What is radiation-induced acute myeloid leukemia/can it be accurately identified? [Perspective]

Key points:

●       The terms therapy-related acute myeloid leukemia (AML), radiation-related AML, and secondary AML (implying a prior cause) are often used interchangeably to describe leukemia that develops in an individual exposed to ionizing radiation, usually in the context of radiation therapy. However, details such as age at exposure, latency, dose, dose rate, field, fractionation, and source-term parameters are often unknown or ignored. In addition, there are often concurrent exposure(s) to anticancer drugs known to cause or contribute to the development of leukemia, making the contribution of radiation exposure, if any, less certain.

●       The 2022 5th edition of the World Health Organization Classification of Hematolymphoid Tumors: Myeloid and Histiocytic/Dendritic Neoplasms recommends a category of secondary myeloid neoplasms after cytotoxic therapy in persons with prior exposure to large-field radiation therapy for an unrelated neoplasm. The authors disagree with this designation. Therapy-related AML is no longer an entity in the 2022 International Consensus Classification, but a qualifier added to the diagnosis of AML.

●       Exposure of human cells of various origins to 1 Gy (absorbed dose) results in an average of 2.33 mutations per Gb of DNA, mostly indels (insertions and/or deletions). Ionizing radiation can be a cancer initiator, promoter, or accelerator (see below) depending on several factors such as latency to diagnosis, radiation quality, dose, dose rate, route of exposure, sensitivity of individual cells in the target tissue/organ, tissue kinetics, and cell organization.

●       No genetic alterations or biomarkers specific to radiation-induced cancers, including AML. Therefore, it is unclear how to accurately identify individuals with AML caused or contributed to by radiation exposure.

●       Future studies may identify a mutational signature of radiation-induced AML, bridging epidemiologic findings to insights into the earliest events.

●       At present, radiation-induced AML in humans cannot be accurately identified, and the term should not be used without stating the uncertainty involved.

Genetic subtypes of B-cell acute lymphoblastic leukemia in adults [Review]

Key points: 

●       B-cell acute lymphoblastic leukemia (B-ALL) is a rare malignancy in adults, with outcomes remaining poor, especially compared with children. Over the past 2 decades, extensive whole-genome studies have identified numerous genetic alterations driving leukemia, leading to the recognition of >20 distinct subtypes closely associated with treatment response and prognosis (See Table 1 in the original article).

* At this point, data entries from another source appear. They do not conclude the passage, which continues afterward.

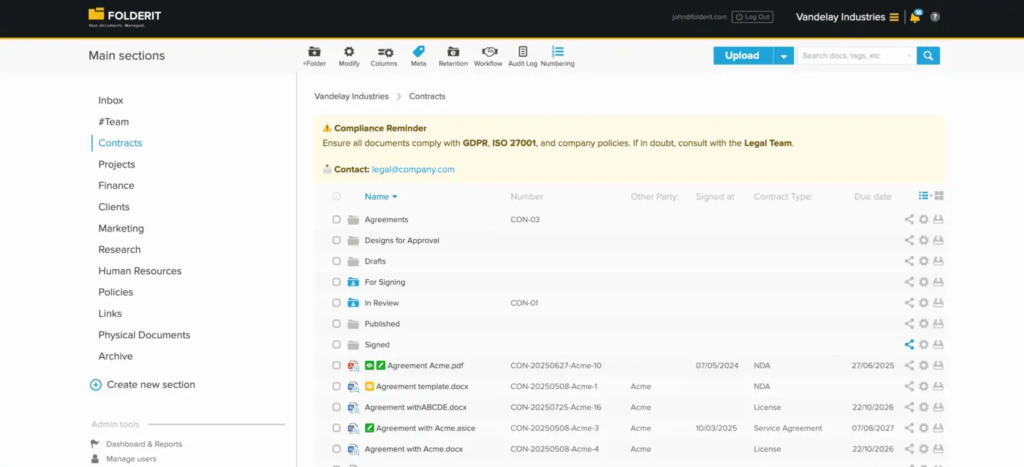This screenshot has height=467, width=1024.
Task: Expand the Upload dropdown arrow
Action: (783, 56)
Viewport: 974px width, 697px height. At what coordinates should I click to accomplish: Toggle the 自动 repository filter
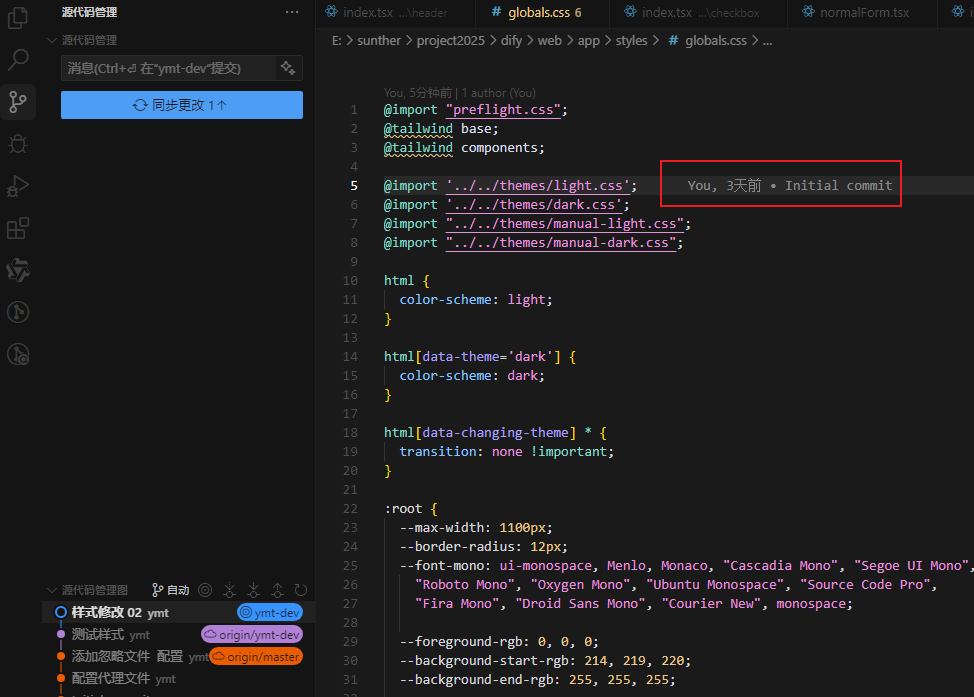point(170,589)
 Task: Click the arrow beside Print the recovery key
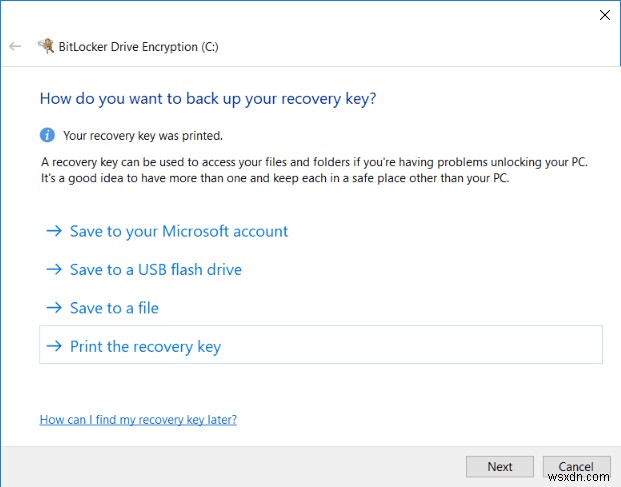tap(54, 347)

●       Genetic subtypes are unevenly distributed according to age, with low-risk subtypes (high hyperdiploidy and ETV6::RUNX1) predominant in children. In contrast, the proportion of high-risk subtypes (Ph+, low hypodiploidy, and KMT2A-r) increases with age. See Figure 1 in the original article.

●       The genomic landscape of B-ALL has proven to be so complex, involving numerous genes and types of alterations, that these approaches have become labor-intensive and inefficient. Whole-genome sequencing (WGS) is the only method that provides an exhaustive genome characterization,  but this technology remains costly and resource-intensive, making it currently inaccessible to most diagnostic laboratories. Whole-transcriptome sequencing has the unique advantage of combining gene expression analysis with detecting rearrangements and mutations. Predictive tools have been developed to facilitate subtype allocation without the need for an internal data set. Much more accessible than WGS, its versatility could make it the new standard of care.

●       There is still limited data on how well B-cell–directed therapies work for different B-ALL subtypes. Recent data suggest that some B-ALL subtypes are more likely to resist these therapies. Therefore, comprehensive genomic profiling and a deeper understanding of the determinants of response to B-cell–directed agents will be necessary to establish the foundation of future precision medicine in B-ALL.